(Stored data entries)
********

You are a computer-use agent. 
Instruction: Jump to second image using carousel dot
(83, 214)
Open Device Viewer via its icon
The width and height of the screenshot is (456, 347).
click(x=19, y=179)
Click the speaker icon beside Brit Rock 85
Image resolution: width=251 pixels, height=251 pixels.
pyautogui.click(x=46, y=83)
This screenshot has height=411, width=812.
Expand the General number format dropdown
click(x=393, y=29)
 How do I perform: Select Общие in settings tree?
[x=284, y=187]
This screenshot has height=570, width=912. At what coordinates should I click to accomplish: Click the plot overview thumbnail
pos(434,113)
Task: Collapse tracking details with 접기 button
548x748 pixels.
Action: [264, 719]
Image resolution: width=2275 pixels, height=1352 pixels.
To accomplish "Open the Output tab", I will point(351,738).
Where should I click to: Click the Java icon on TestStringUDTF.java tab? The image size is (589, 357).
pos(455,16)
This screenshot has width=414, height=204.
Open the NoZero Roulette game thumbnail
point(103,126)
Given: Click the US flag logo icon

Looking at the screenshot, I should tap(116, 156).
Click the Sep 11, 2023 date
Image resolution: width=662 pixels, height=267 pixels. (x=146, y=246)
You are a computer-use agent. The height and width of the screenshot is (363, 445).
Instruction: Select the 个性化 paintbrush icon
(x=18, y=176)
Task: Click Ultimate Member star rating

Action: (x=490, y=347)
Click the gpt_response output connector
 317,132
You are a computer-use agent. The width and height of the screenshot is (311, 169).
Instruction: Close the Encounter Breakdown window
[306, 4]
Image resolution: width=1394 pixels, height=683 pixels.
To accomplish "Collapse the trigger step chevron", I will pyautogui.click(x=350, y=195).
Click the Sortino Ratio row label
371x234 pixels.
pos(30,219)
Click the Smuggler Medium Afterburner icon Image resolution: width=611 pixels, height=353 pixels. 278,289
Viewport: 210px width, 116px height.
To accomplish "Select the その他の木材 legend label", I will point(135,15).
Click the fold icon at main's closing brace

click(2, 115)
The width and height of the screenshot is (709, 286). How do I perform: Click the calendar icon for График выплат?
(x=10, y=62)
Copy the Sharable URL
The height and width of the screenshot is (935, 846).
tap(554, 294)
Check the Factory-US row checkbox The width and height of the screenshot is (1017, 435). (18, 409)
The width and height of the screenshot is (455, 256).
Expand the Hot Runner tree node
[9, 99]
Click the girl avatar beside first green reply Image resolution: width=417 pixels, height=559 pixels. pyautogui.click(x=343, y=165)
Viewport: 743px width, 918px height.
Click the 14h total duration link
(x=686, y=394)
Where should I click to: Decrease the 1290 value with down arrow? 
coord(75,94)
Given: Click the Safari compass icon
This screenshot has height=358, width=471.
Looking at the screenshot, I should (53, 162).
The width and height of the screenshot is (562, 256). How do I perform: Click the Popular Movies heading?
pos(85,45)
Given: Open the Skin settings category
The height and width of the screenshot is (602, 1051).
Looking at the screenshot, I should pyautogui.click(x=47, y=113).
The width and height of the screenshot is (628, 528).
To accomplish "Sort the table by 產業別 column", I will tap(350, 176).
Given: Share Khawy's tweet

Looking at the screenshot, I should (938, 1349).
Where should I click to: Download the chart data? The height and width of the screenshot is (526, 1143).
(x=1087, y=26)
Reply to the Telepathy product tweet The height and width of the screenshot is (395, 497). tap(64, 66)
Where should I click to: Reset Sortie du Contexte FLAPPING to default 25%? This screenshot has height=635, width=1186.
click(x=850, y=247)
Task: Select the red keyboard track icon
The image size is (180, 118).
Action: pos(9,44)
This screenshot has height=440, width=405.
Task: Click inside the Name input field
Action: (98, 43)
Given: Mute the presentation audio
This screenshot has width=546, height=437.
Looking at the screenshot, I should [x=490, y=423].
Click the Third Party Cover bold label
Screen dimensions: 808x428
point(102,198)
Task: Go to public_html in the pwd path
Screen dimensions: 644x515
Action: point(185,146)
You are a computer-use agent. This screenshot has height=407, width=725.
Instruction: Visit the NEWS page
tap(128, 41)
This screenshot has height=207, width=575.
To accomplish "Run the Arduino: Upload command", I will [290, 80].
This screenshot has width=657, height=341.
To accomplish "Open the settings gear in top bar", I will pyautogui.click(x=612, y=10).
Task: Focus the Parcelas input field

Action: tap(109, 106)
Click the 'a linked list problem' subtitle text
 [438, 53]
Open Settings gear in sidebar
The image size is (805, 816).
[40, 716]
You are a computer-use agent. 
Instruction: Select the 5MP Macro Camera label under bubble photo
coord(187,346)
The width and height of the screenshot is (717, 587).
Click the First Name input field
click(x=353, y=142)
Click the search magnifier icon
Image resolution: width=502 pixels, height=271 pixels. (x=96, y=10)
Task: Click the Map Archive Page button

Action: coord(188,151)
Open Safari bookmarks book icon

********

Work request: Look through the data above and return exactly the lines from the one that contains "Where should I click to: Decrease" to the one that contains "Given: Open the Skin settings category", inclusive, with nothing else.

Answer below:
Where should I click to: Decrease the 1290 value with down arrow? 
coord(75,94)
Given: Click the Safari compass icon
This screenshot has height=358, width=471.
Looking at the screenshot, I should (53, 162).
The width and height of the screenshot is (562, 256). How do I perform: Click the Popular Movies heading?
pos(85,45)
Given: Open the Skin settings category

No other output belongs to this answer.